IFTA Best Film 2020 | Arracht

Image Credit: Alexas_Fotos

Directed by Tom Sullivan

Tom Sullivan’s Irish Language Famine drama Arracht, nominated for a staggering 11 IFTA awards, begins by flitting between abstraction and solid grim reality, encouraging its audience to submerge themselves and either learn to swim or drown. 

Colmán Sharkey (Dónall Ó Héalaí), is a local fisherman in Connemara, well liked by all due to his warm disposition and talent for brewing poitin. Colmán, his family and community appear to live hard, but pleasant lives. There’s a certain fullness and authenticity conveyed in these early scenes. It is the arrival of Patsy Kelly (Dara Devaney) alongside a slowly worsening potato blight which begins to turn the tone of the film.

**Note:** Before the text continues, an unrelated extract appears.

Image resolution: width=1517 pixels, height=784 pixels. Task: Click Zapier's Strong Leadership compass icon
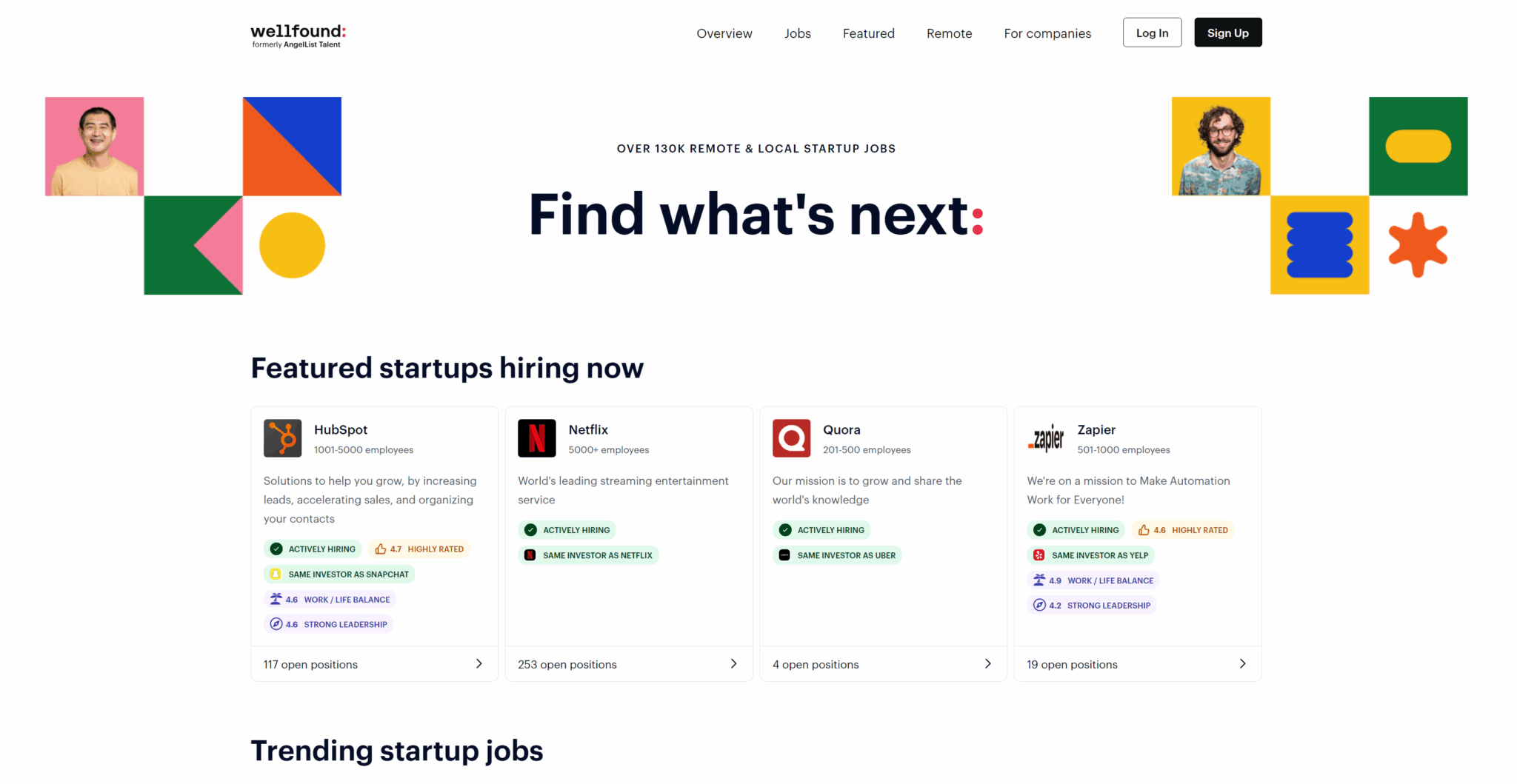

Patsy, presumed to be a deserter of the British Army, is taken in by Colmán at the behest of the parish priest. There is a darkness in Patsy which can only result in a violent act, an act for which Colman must suffer the consequences and try to either rebuild his life, or simply gain revenge. In Arracht, Colman is every Irishman wronged by the famine and those who caused it.

Where this film is strongest is in its performances. The majority of the dialogue being spoken as Gaeilge is a small beauty in an otherwise bleak film.